**Exercise instructions**
Restate the entries word for word, leaving nothing out.
---+---
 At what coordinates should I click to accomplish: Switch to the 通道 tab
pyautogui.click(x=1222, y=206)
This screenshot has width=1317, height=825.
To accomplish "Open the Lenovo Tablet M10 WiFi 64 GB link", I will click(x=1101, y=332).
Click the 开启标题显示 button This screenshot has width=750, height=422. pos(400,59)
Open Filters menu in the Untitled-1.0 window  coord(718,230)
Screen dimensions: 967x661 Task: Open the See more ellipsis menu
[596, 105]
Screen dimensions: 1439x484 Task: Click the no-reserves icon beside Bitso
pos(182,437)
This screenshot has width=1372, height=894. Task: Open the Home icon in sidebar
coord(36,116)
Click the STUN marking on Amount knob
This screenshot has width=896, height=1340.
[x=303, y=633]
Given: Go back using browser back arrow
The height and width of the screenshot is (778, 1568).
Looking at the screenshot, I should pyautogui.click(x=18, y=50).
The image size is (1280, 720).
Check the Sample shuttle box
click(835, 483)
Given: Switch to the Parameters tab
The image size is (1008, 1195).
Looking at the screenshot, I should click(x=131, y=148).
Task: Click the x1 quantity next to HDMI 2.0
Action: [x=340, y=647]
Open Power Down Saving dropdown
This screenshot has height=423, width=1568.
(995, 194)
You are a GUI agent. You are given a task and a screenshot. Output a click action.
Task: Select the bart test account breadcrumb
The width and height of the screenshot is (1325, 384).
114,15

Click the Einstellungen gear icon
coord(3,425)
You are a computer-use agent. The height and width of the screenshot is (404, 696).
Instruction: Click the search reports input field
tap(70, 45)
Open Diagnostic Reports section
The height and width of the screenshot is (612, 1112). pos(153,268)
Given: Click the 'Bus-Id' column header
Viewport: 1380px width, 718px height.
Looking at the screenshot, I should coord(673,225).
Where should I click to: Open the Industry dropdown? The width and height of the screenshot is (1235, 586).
---+---
**Result for this exercise**
 At what coordinates should I click to accomplish: Switch to the 通道 tab
pyautogui.click(x=1222, y=206)
This screenshot has width=1317, height=825.
To accomplish "Open the Lenovo Tablet M10 WiFi 64 GB link", I will click(x=1101, y=332).
Click the 开启标题显示 button This screenshot has width=750, height=422. pos(400,59)
Open Filters menu in the Untitled-1.0 window  coord(718,230)
Screen dimensions: 967x661 Task: Open the See more ellipsis menu
[596, 105]
Screen dimensions: 1439x484 Task: Click the no-reserves icon beside Bitso
pos(182,437)
This screenshot has width=1372, height=894. Task: Open the Home icon in sidebar
coord(36,116)
Click the STUN marking on Amount knob
This screenshot has width=896, height=1340.
[x=303, y=633]
Given: Go back using browser back arrow
The height and width of the screenshot is (778, 1568).
Looking at the screenshot, I should pyautogui.click(x=18, y=50).
The image size is (1280, 720).
Check the Sample shuttle box
click(835, 483)
Given: Switch to the Parameters tab
The image size is (1008, 1195).
Looking at the screenshot, I should click(x=131, y=148).
Task: Click the x1 quantity next to HDMI 2.0
Action: [x=340, y=647]
Open Power Down Saving dropdown
This screenshot has height=423, width=1568.
(995, 194)
You are a GUI agent. You are given a task and a screenshot. Output a click action.
Task: Select the bart test account breadcrumb
The width and height of the screenshot is (1325, 384).
114,15

Click the Einstellungen gear icon
coord(3,425)
You are a computer-use agent. The height and width of the screenshot is (404, 696).
Instruction: Click the search reports input field
tap(70, 45)
Open Diagnostic Reports section
The height and width of the screenshot is (612, 1112). pos(153,268)
Given: Click the 'Bus-Id' column header
Viewport: 1380px width, 718px height.
Looking at the screenshot, I should coord(673,225).
Where should I click to: Open the Industry dropdown? The width and height of the screenshot is (1235, 586).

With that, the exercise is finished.